Énième remake que personne n’attendait : The Crow de Rupert Sanders arrive dans nos salles fin août. Déjà connu pour son questionnable Blanche Neige et le chasseur et le controversé Ghost in the Shell en prise de vue réelle, le réalisateur semble se conforter dans ses projets d’adaptation et remaniements inutiles.
Mais Alex Proyas, l’auteur du film original adapté du comics de James O’Barr,est lui-même un réalisateur d’entre deux eaux, capable de réussite avec Dark City comme d’horreur avec Gods of Egypt. Alors, cette tendance au meilleur comme au pire se retrouve-t-elle aussi dans cette refonte sombre et contemporaine du mythique The Crow ?
« Eric (Bill Skarsgård) et sa fiancée Shelly (FKA Twigs) sont sauvagement assassinés par un gang de criminels. Mais une force mystérieuse ramène Eric d’entre les morts, qui, doté de pouvoirs surnaturels, entreprend de se venger pour sauver son véritable amour. »
Le Corbeau et le remake
Après quelques mauvaises augures qui restent dans l’esprit du film (sortie repoussée sans explications, comédien principal frustré de la fin du film), The Crow est prêt à se poser sur grand écran dans nos salles françaises.
Sanders serait-il hanté par le fantôme de Brandon Lee, mort pendant le tournage du film original ? Peut-être. En tout cas, son ombre plane au-dessus du film et de la performance de Skarsgård, qui met les bouchées doubles, quitte parfois à en faire un peu trop. Mais le trop-plein devrait pourtant convenir parfaitement à l’atmosphère romanesque et grandiloquente du film. Raté toutefois, car ici, ce n’est plus le The Crow poisseux de Proyas ou d’O’Barr. En effet, on sent tout les efforts que Sanders met à respecter autant que se détacher du premier film. Ce qui est une intention plus que noble de prime abord, MAIS !
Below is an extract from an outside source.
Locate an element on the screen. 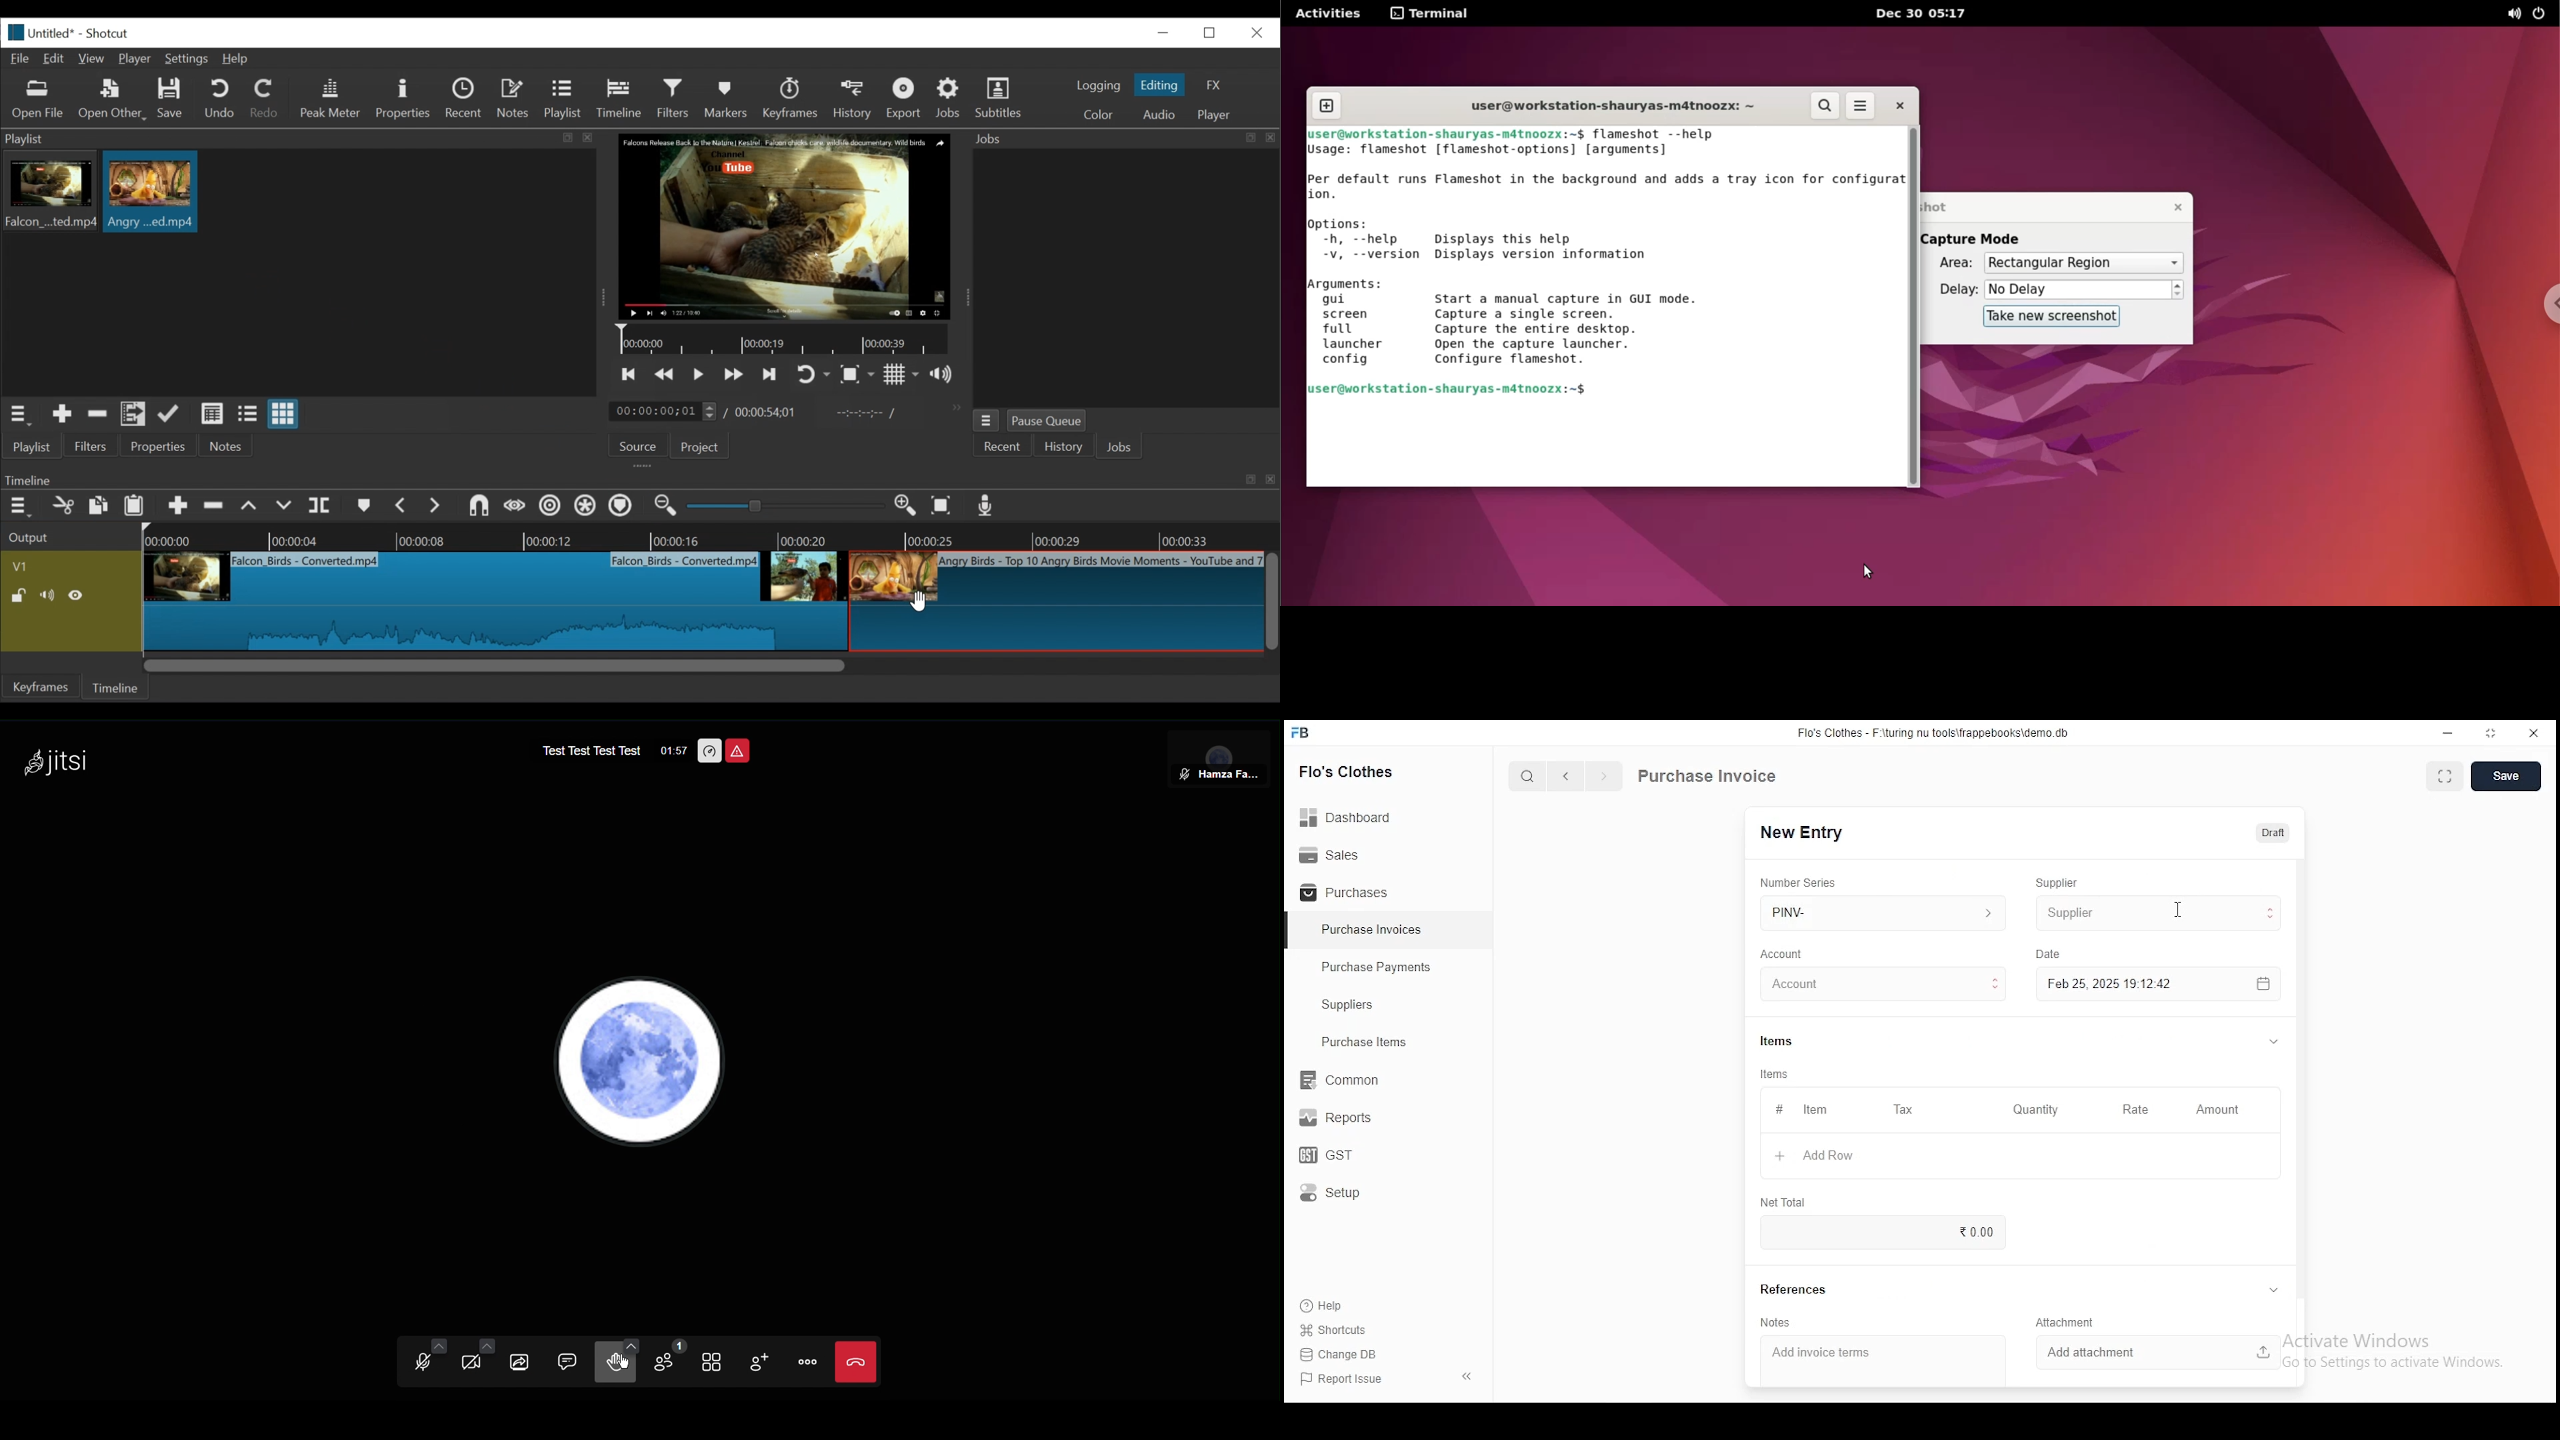  ‘Purchase Payments is located at coordinates (1378, 967).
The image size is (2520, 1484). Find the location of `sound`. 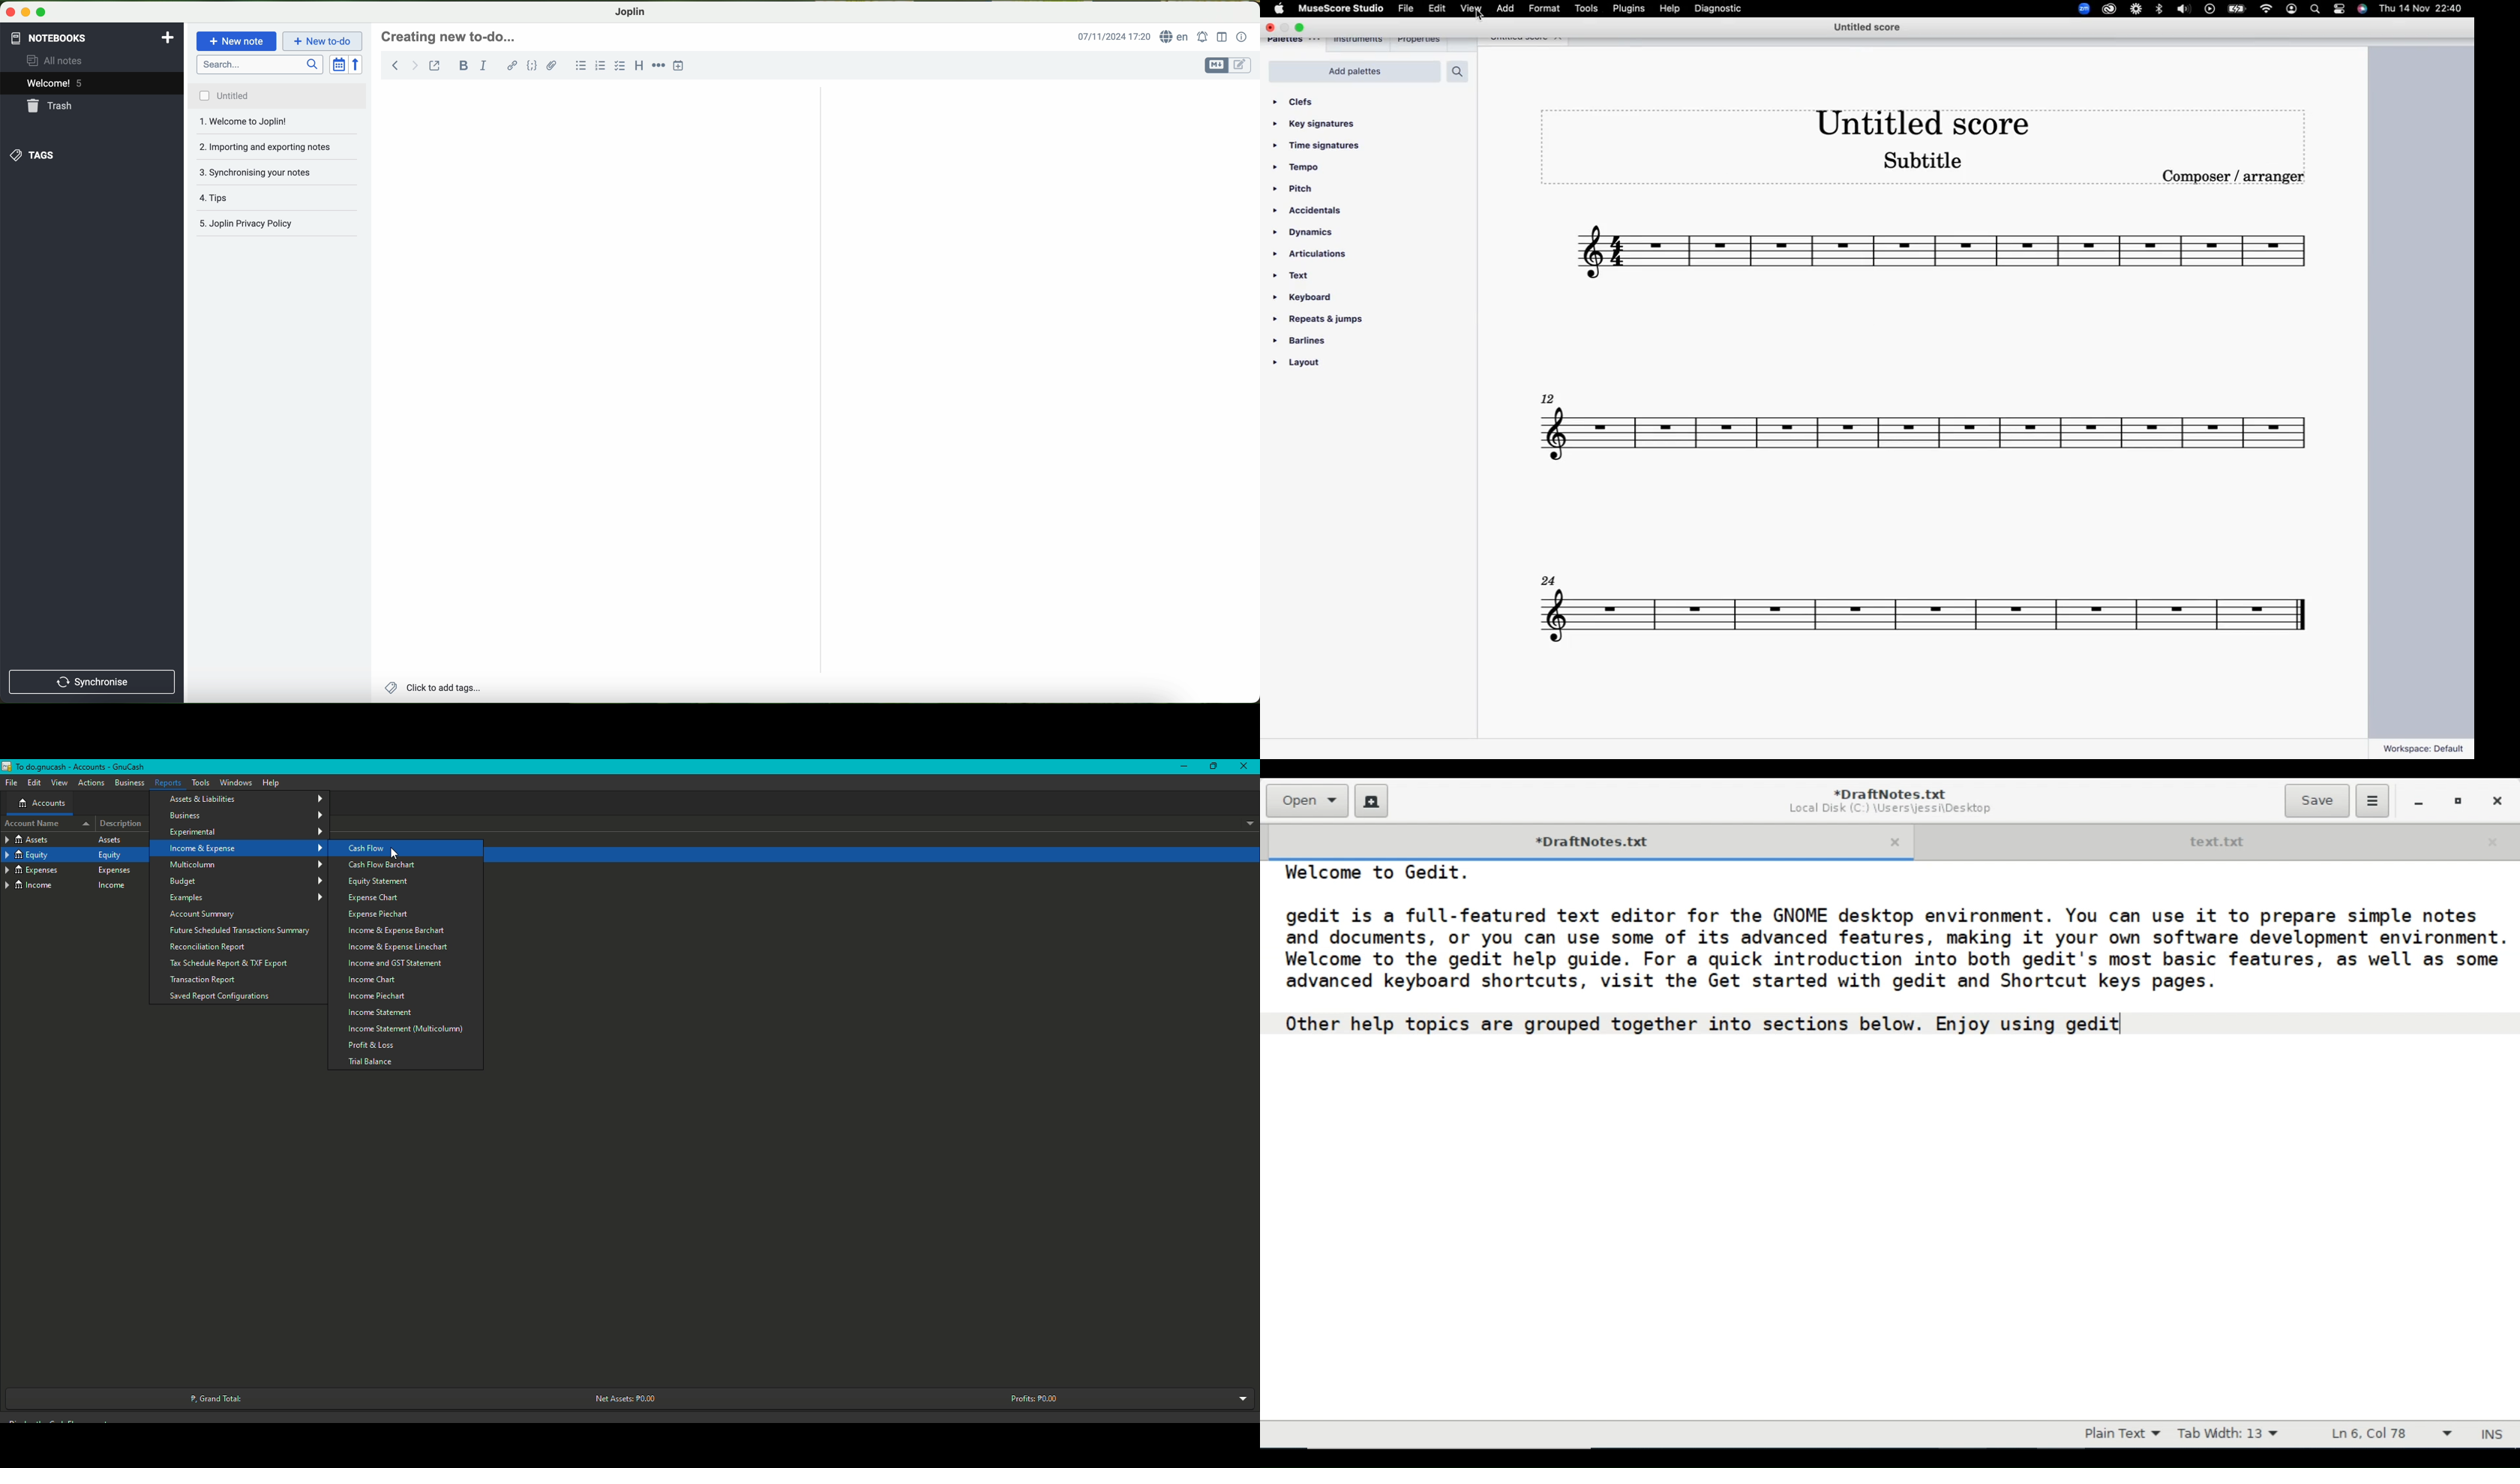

Malheureusement, du long-métrage de 1994, le réalisateur semble ne conserver qu’un souvenir superficiel et pubertaire. Ainsi l’on garde les motifs sombres (le maquillage, la violence exubérante), qui étaient déjà présents dans le comics, pour en oublier la moelle même de l’œuvre.
Là où le film original se sert du romantisme pour justifier son imagerie gothique et religieuse, son remake s’en passe volontiers. Les visuels sont plaisants, et c’est bien le problème : ils ne sont que ça. Le directeur de la photo, Steve Annis, connu pour La couleur tombée du ciel ou le clip Immortel de Maître Gims (si, si), assure ici les visuels. Les contrastes sont assez marqués pour être marquants. Mais du reste, tout,, des décors à la photo en passant par les VFX, manque de texture.
Pauvre pigeon
En termes de manque, ce ne sont pas seulement les visuels, mais bien aussi l’écriture qui a été punie. Alex Proyas avait écrit un film certes à la limite d’une misanthropie edgy, mais rempli d’un charme emo-gothique propre à la fin 90-début 2000, qui adaptait très bien l’esprit du comics déjà comiquement macabre. Et Sanders en a aplati le corps et l’esprit. À la place d’une mise en forme granuleuse et déplaisante au service de son imagerie marquante, nous avons droit à d’énièmes séquences interminables et infantiles de ce qu’un cinquantenaire pense être cool aux yeux des adolescents.
Passons volontiers sur l’introduction qui romantise et fétichise le mal-être mental. Ceux qui se veulent des antihéros ne sont finalement pas plus que deux adolescents profitant d’un mode de vie bourgeois d’emprunt, avec des motivations au romantisme niais et plat, digne d’une série Netflix. Car oui, c’est bien de cela qu’il s’agit.
À la place d’un hommage humble ou créatif à un film dont le legs n’est plus à prouver, The Crow de Rupert Sanders a plus l’allure et l’envie d’être un produit. Un film qui se regarde comme il s’oublie : facilement. Les personnages sont interchangeables et sans profondeur, le message global du film est changeant et d’une niaiserie sans fond. Cousu d’un fil blanc qui parfois se teinte de rouge après les innombrables (jouissifs mais mal exploités) excès d’hémoglobine, le produit retombe comme un oiseau aux ailes mal attachées.